In a distributed application environment there are often more than 20-30 different components that work together in the application flow. It's always a struggle to manage the releases and get a view of which components are part of the release and what changes are being deployed as part of the release. In this article I would describe a practical approach towards release versioning and generating the release notes.



Existing Pain Points

Here are some of the pain points with managing releases in a distributed application environment

  •  How do we identify the components that are part of the release?
  •  How do we identify the version of the components that need to be deployed?
  •  How do we know what changes are part of the release?
  •  How do we generate the release notes automatically?


Approach

Follow Github flow instead of Git flow

Choosing the right branching strategy is extremely important for release management. In the traditional git flow model development teams create several git branches like master, develop, release. New features would be developed on the feature branches and merged to the develop branch. They would use an existing release branch or create a new release branch every time they want to do a release. And, after the release, code would be merged into the master branch. This approach is tedious and it slows down the teams as they have to deal with many branches and requires manual effort of creating the release branches and merging the branches.

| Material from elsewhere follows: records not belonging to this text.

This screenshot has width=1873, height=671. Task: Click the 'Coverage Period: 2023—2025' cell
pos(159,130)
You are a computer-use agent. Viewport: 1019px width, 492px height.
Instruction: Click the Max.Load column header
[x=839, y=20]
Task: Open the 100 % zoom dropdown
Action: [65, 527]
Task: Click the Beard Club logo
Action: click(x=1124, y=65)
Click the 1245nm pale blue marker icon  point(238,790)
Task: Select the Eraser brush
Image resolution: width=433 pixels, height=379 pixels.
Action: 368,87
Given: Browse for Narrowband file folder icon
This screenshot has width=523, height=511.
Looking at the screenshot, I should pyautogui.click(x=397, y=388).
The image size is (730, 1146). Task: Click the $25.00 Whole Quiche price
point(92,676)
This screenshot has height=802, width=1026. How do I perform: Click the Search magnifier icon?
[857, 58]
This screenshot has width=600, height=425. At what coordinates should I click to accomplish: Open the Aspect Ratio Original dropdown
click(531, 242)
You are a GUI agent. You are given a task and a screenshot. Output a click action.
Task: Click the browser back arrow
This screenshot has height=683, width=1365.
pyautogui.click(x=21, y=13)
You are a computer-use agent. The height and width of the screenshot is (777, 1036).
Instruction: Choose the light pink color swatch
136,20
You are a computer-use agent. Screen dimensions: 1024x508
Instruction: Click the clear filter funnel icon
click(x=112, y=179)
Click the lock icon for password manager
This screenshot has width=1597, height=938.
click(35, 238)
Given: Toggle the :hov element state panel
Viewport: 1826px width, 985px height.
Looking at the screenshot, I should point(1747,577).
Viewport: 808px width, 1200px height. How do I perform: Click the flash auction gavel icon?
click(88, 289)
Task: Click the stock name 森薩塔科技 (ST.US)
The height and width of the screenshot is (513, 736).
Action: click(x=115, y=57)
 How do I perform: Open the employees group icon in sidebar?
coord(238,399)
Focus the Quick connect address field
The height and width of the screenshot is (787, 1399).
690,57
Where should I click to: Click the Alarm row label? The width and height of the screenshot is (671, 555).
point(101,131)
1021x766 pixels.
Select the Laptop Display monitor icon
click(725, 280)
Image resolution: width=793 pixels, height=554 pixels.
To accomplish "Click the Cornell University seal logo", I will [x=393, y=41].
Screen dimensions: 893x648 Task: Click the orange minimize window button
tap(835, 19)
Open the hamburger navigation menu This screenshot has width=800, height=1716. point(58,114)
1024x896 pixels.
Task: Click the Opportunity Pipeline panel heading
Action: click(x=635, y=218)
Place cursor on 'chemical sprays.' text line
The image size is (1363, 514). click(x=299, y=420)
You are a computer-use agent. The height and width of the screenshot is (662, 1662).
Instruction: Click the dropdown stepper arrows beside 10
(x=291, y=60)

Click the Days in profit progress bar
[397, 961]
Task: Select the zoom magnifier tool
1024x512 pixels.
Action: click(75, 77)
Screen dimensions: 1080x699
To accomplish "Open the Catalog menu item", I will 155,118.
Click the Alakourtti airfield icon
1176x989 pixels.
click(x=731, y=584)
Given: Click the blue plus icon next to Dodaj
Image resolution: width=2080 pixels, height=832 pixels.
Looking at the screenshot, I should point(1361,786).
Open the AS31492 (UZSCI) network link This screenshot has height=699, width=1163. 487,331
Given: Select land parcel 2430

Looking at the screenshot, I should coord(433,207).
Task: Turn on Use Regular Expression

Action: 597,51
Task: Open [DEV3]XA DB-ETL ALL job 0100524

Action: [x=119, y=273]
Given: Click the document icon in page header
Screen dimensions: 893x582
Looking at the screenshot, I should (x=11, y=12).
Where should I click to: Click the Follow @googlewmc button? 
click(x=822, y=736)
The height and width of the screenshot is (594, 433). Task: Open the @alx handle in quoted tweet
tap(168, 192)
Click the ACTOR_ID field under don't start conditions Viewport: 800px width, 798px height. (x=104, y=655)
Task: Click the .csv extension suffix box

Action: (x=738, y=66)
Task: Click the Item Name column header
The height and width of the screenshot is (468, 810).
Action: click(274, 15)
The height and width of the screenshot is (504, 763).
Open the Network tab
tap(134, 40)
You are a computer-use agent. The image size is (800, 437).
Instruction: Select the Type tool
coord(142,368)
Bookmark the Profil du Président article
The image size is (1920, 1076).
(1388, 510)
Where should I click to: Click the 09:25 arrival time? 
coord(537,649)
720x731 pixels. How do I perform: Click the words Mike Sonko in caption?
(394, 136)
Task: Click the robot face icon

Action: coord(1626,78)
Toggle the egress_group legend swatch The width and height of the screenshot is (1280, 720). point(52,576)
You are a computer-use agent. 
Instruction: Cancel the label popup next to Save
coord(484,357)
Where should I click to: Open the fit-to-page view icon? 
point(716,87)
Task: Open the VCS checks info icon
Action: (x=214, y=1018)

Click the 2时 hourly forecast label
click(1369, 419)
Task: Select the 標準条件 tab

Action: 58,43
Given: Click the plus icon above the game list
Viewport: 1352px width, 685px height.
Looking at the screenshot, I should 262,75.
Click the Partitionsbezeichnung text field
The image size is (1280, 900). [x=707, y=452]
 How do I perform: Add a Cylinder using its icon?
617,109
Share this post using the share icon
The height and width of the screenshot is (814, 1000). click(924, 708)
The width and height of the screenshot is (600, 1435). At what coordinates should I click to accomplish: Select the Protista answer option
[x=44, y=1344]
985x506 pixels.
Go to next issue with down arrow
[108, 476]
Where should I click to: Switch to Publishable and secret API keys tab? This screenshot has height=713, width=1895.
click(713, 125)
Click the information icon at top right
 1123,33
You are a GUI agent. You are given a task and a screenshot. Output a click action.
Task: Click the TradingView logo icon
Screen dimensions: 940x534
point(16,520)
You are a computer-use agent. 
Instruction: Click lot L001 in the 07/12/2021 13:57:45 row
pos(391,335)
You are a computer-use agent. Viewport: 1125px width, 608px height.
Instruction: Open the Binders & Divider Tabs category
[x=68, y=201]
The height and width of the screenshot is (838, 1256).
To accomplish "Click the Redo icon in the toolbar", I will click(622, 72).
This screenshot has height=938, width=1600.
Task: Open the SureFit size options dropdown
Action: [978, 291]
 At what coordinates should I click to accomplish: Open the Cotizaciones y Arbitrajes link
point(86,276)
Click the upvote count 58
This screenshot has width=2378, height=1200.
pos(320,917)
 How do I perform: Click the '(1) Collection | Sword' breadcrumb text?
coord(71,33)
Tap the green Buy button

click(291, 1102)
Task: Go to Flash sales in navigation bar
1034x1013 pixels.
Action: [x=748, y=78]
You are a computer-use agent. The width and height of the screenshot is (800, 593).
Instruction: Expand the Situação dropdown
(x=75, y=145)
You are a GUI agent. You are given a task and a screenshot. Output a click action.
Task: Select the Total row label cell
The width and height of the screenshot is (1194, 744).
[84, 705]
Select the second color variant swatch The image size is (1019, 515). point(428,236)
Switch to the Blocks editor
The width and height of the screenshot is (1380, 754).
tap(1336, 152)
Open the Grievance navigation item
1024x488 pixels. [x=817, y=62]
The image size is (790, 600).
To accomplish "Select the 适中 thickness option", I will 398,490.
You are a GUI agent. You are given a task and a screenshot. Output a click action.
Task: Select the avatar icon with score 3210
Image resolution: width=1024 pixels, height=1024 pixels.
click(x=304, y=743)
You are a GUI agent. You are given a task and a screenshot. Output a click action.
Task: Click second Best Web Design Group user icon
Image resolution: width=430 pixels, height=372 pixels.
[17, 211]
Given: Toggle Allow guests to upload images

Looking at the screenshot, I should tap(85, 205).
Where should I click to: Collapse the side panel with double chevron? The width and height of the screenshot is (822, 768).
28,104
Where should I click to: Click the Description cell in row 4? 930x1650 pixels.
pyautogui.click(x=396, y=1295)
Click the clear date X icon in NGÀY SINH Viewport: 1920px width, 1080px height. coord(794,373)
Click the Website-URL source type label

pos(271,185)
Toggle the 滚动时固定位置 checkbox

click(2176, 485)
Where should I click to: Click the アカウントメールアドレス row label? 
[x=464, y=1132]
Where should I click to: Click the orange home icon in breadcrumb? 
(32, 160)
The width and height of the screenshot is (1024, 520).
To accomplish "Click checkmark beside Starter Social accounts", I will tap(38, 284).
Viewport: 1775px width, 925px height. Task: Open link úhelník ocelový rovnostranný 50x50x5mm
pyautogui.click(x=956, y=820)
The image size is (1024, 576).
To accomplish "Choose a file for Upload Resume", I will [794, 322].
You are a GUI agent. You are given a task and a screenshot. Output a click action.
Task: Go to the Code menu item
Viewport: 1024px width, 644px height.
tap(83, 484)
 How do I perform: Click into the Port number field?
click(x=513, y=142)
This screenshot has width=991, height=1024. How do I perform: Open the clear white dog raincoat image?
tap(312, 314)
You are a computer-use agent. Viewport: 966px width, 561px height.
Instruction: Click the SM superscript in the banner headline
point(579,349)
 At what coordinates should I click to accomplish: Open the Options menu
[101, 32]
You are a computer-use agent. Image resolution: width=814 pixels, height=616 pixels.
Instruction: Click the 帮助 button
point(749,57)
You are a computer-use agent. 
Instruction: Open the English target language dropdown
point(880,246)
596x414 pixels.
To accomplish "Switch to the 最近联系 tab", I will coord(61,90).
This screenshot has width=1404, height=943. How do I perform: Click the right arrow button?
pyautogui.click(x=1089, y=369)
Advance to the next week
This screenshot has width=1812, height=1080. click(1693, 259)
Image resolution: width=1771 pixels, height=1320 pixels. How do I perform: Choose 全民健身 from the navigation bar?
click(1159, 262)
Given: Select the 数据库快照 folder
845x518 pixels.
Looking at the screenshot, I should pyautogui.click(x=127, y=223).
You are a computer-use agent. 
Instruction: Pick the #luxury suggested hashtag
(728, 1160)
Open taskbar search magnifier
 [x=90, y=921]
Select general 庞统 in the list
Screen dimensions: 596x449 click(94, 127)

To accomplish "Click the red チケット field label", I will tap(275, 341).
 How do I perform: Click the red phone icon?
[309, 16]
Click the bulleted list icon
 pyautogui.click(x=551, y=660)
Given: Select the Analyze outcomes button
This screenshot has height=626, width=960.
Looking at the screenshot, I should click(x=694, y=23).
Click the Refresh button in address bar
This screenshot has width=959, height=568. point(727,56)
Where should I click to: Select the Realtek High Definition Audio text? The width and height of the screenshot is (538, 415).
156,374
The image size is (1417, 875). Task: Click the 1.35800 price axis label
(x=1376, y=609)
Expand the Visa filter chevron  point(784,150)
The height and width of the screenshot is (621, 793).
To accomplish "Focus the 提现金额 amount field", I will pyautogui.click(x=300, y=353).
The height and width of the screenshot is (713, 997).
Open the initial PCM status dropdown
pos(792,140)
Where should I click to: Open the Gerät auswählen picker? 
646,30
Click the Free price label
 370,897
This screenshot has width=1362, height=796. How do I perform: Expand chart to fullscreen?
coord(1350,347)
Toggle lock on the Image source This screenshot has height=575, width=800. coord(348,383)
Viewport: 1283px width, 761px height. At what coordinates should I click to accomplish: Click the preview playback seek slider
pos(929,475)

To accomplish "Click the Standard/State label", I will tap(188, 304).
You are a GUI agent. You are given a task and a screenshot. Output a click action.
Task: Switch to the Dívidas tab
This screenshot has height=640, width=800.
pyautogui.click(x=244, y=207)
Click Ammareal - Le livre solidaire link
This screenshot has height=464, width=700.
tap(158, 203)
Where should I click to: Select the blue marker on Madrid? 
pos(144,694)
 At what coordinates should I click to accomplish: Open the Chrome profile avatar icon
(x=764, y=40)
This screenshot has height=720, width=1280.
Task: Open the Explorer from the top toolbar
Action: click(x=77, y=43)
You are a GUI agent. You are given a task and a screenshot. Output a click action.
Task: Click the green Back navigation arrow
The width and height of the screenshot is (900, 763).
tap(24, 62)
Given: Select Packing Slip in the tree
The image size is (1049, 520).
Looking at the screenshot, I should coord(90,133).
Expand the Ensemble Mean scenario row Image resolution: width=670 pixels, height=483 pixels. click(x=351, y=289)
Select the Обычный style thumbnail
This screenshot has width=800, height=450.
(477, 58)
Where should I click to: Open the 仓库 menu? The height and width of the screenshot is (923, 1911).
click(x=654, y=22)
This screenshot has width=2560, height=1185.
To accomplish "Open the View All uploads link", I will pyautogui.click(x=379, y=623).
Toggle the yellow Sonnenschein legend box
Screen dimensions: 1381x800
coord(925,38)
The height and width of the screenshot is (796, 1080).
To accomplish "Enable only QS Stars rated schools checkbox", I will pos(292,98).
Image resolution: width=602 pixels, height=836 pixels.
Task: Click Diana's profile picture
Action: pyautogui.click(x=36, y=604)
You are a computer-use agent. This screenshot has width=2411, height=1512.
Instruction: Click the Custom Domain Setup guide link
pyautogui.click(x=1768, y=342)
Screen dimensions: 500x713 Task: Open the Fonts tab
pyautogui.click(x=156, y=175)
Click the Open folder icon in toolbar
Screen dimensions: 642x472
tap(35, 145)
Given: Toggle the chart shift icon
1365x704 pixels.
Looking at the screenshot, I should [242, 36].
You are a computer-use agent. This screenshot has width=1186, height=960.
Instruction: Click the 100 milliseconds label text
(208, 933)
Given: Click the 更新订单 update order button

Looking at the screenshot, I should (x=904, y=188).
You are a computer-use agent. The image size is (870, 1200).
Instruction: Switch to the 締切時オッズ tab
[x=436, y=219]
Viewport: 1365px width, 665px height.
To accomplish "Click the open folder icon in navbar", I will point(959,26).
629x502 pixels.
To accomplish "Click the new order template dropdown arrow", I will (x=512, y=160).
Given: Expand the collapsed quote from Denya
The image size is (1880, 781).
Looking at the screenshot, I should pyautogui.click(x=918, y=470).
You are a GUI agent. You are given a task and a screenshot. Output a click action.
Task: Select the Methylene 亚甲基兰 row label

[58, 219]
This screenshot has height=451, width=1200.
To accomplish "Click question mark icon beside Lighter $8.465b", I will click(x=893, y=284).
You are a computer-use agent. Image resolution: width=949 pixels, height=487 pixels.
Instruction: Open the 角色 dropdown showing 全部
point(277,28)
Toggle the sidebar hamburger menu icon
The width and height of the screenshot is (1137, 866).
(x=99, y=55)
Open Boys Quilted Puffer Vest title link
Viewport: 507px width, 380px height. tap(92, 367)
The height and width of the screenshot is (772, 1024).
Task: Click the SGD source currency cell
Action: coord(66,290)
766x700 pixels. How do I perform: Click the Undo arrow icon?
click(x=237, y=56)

With the github flow there is just one master branch (or develop branch) and feature branches. New features are developed on the feature branches and are merged to the master branch. With github flow branching strategy latest code is always available on the master branch. There are no separate develop, master or release branches. This allows us to create tags and version the releases.


Versioning

Below diagram explains the build and release process which would also allow us to version the releases. 

DEV is integration environment used by the developers for verifying their changes. Test environment is used by the QA for testing the stories. Stage is the environment for UAT and Regression testing. And Prod is the production environment.



Process flow


 1. Developer would create a feature branch to work on a story

 2. Once the development is complete they would raise a pull request for the code review

 3. After the pull request is approved feature branch is merged into the master branch

 4. At this point a build is initiated (manual or automatic) which would 

  • Build the latest code from the master
  • Create a git tag with a version number
  • Deploy the code into the Dev env




5. Developers would verify their changes in the Dev environment



6. Once the changes are verified, developer would initiate the build, this time from the tag, to the Test env. Now we know the component and the version that is deployed on the Test environment.



7. This process would be followed for every component in the application. CI/CD tool should be able to provide a view of the components and their versions deployed to any environment.

8. At any given time we can compare the snapshots of the two environments to identify the delta between the two environments and come up the list of components that would be part of the release.